Sorular ve görevler
a. Motor ve tren üzerine olan yazıya göre ne tür bir motor yapılmış?
b. Motor ve tren üzerine olan yazıya göre aşağıdaki ifadeler doğru mu? Her biri için evet ya da hayır deyin ve yazıdan belirleyici sözleri tırnak içinde aynen alıntılayın.
(i) Motor törende çalışmadı.
(ii) Tren, Türkiye'den Çin'e gidecek bir ihracat treniydi.
(iii) TCDD, trenin duraklarını sosyal medya hesabından canlı yayınlıyor.
c. Motor ve tren üzerine olan yazıda "Görülmeye değerdi doğrusu." sözlerini içeren yerle açılıp "duraklarını canlı yayınlıyor." sözleriyle kapanan kısmı harfi harfine yeniden yazın.

Verilen yazı
──────────────────────────────
Motor, tren ve ince çizgi
MOTOR: Devrim otomobilleri gibi olacak diye sevindiler
HELİKOPTER motoru yapmışız.
Canlı yayınlanan törende “sabotaj” kelimesi telaffuz edilince ve motorun çalışmama ihtimali belirince...
“Devrim otomobilleri gibi olacak” diye...
Bazıları öyle heyecanlandılar, öyle havaya girdiler, öyle enerji doldular ki...
![Motor, tren ve ince çizgi]()
Görülmeye değerdi doğrusu.
*
Fakat motor çalıştı.
Tabii hevesler kursakta kaldı.
“Bir dahaki sefere” artık temennisiyle mecburi çekilme oldu.
TREN: Tren Halkalı’da kalsaydı ne kadar mutlu olacaklardı
TÜRKİYE’den Çin’e gidecek bir ihracat treni...
Törenle uğurlanmış.
Fakat tren, Maltepe’ye uğradıktan sonra Halkalı Garı’nda görülmüş.
Hemen tezvirat: “E hani bu tren Çin’e gidecekti?”
![Motor, tren ve ince çizgi]()
Araştırmadan, teyit etmeden, neyin ne olduğunu bilmeden gazeteciler bile atladılar bu tezviratın üzerine.
Sonradan gerçek ortaya çıktı:
Tren, Çin’e doğru gidiyor. Hatta TCDD, sosyal medya hesabından, “Çin treni nerede” başlığıyla trenin duraklarını canlı yayınlıyor.
*
Halbuki tren, Çin’e gitmeseydi.
Halkalı’da takılıp kalsaydı.
Ne kadar mutlu olacaklardı.
İNCE ÇİZGİ: Memlekete düşman olmak ile muhalif olmak arasında
BAYLAR!
Bayanlar!
──────────────────────────────
[Sözcük ve öğe bulmaya dair satırlar]
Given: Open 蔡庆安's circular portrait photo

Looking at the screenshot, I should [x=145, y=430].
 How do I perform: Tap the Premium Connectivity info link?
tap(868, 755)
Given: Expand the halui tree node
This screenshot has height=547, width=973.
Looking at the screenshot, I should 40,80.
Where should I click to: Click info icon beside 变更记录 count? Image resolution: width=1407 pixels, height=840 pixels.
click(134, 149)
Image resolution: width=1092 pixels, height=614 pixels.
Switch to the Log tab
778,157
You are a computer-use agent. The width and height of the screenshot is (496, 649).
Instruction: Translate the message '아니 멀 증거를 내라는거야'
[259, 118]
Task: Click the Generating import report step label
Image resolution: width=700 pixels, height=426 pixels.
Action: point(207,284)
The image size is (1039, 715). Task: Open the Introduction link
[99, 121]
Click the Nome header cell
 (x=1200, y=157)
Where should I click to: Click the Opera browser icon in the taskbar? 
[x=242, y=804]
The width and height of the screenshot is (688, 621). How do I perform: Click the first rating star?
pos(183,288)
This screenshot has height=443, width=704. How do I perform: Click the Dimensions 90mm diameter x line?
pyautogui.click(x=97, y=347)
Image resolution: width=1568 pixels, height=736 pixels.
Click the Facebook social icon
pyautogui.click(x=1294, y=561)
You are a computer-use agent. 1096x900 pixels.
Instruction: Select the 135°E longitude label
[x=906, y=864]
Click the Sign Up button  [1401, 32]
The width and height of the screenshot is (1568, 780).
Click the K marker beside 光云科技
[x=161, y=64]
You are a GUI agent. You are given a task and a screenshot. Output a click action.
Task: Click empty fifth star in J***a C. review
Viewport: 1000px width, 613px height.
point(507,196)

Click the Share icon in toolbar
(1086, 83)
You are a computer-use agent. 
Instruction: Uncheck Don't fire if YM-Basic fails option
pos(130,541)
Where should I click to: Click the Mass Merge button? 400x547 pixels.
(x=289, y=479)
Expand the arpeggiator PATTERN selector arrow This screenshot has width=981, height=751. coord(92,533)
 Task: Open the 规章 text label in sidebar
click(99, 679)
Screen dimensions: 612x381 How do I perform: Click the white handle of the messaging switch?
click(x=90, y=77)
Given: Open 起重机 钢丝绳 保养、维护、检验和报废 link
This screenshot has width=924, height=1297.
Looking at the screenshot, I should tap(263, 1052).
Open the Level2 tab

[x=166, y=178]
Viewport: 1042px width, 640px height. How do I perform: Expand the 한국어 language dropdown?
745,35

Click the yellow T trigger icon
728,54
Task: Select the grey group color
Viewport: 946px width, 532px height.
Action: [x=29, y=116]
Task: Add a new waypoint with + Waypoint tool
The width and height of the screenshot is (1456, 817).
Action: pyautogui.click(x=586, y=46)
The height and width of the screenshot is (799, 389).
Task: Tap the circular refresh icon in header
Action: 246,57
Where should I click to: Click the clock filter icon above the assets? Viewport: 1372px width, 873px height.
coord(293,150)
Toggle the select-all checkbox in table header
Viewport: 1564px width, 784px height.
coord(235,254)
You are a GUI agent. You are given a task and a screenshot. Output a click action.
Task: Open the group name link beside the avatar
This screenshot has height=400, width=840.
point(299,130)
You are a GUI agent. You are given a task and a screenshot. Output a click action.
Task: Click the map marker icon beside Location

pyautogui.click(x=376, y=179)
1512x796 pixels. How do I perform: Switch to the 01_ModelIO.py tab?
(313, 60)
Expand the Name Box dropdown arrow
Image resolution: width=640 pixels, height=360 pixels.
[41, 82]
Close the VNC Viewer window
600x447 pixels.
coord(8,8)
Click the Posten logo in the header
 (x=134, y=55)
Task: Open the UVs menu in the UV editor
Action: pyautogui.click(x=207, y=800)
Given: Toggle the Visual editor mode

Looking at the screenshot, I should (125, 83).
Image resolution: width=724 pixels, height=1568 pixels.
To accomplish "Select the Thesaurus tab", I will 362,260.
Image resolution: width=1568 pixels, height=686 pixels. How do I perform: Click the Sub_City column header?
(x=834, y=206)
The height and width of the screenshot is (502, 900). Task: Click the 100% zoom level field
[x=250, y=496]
──────────────────────────────
Alıştırma cevapları
a. Helikopter motoru.

b.
(i) Hayır: "Fakat motor çalıştı."
(ii) Evet: "TÜRKİYE’den Çin’e gidecek bir ihracat treni..."
(iii) Evet: "Hatta TCDD, sosyal medya hesabından, “Çin treni nerede” başlığıyla trenin duraklarını canlı yayınlıyor."

c.
Görülmeye değerdi doğrusu.
*
Fakat motor çalıştı.
Tabii hevesler kursakta kaldı.
“Bir dahaki sefere” artık temennisiyle mecburi çekilme oldu.
TREN: Tren Halkalı’da kalsaydı ne kadar mutlu olacaklardı
TÜRKİYE’den Çin’e gidecek bir ihracat treni...
Törenle uğurlanmış.
Fakat tren, Maltepe’ye uğradıktan sonra Halkalı Garı’nda görülmüş.
Hemen tezvirat: “E hani bu tren Çin’e gidecekti?”
![Motor, tren ve ince çizgi]()
Araştırmadan, teyit etmeden, neyin ne olduğunu bilmeden gazeteciler bile atladılar bu tezviratın üzerine.
Sonradan gerçek ortaya çıktı:
Tren, Çin’e doğru gidiyor. Hatta TCDD, sosyal medya hesabından, “Çin treni nerede” başlığıyla trenin duraklarını canlı yayınlıyor.